For me it’s one of a handful of experiences I can point to and say, “that stuck with me.” It was tragic and ancient, and amazing that a perfectly persevered-in-a-moment archaeological site came out of it. And today I walked it. I saw the plaster casts and the ruts from chariots.
It’s not like Pompeii has occupied my thoughts incessantly for 20-some-odd years. Other than the basic pop-culture ancient-history tragedy I didn’t know much about Pompeii before today. Turns out it was a huge, functional, on-its-way-to-glory city. It had crosswalks and bakeries and Roman baths and a red light district and impressive mosaics. Yet the people of Pompeii didn’t know Vesuvius was a volcano. Go figure. 
Whether or not I had done my homework, Pompeii was really neat. Our two-hour tour explained the methodology of how archaeologists and historians have pieced together daily life, and they offered insight into most of what we were looking at. And it’s all fascinating. What we know and how we know it is the kind of facts that just make you go Hmmmm. 
Let’s let the photos do the talking, eh?
(More about the Dark Rome/City Wonders tour at the end of the post.)

H’okay. So. About the tour. 
It was, honestly, perfectly fine. Our two tour guides on the bus were fantastic and our guide around Pompeii was delightful. I very sincerely learned a lot and wanted it to continue for the whole day.
But it was still very much a get-on-the-bus; get-off-the-bus; listen-to-the-guide-in-headphones type of tour. According to our guides, Pompeii was busy today, and I’d doubt it gets any better if you’re taking the tour in the summer. I got frustrated at certain points because I didn’t feel like I had enough time to really take it all in. There was a boat-load of information but I just wanted to look at it. Which there frankly wasn’t always time for. 
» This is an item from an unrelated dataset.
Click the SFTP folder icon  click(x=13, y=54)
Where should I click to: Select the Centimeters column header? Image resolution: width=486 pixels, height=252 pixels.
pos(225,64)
We stopped for lunch at a pizza place just down the road from the historic site, and the pizza was delicious (salad was meh). We also stopped by the National Archaeological Museum of Naples to see a lot of artifacts that had been “removed” (CoughLootedCough) including AHMAZING mosaic murals (HUGE, intricate murals) and erotic art originally from a Pompeii brothel (also, ahem, huge…).
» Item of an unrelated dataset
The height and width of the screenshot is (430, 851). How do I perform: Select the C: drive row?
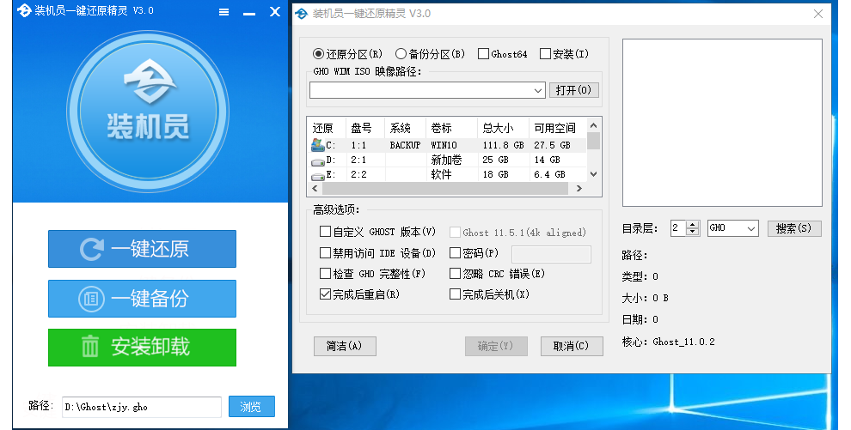tap(447, 145)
Ultimately I felt like it was worth the money and I’d do it again, especially since it was my first day tour based out of Rome. But if I go back just for Pompeii, I’m definitely doing it DIY. High-speed trains leave frequently from Rome, so if you time it right you could have a lot more time to spend at the ruins than the two hours allotted for our tour (and we didn’t get to go back to look at things!). 
Honestly, I’d seriously consider staying in Naples or Sorrento for a couple of nights if this is high on your to-do list. We had tried to work that into our itinerary but it was going to make everything super frantic. The ruins themselves have enough to look at for at least a day. Rick Steves (of Colosseum/Roman Forum fame) suggested three hours to follow along with his podcast on the site. You could very easily spend more time here.